Exercise directions
Reply with exactly the lines from the one that contains "You are a computer-use agent." through the last line of the records below, and with no other lines.

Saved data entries
============
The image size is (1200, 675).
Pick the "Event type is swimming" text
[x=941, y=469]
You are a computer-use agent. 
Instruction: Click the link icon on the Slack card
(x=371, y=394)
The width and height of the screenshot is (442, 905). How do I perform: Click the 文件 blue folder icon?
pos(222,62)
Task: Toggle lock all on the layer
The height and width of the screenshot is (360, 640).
============
The completed task
You are a computer-use agent. 
Instruction: Click the link icon on the Slack card
(x=371, y=394)
The width and height of the screenshot is (442, 905). How do I perform: Click the 文件 blue folder icon?
pos(222,62)
Task: Toggle lock all on the layer
The height and width of the screenshot is (360, 640).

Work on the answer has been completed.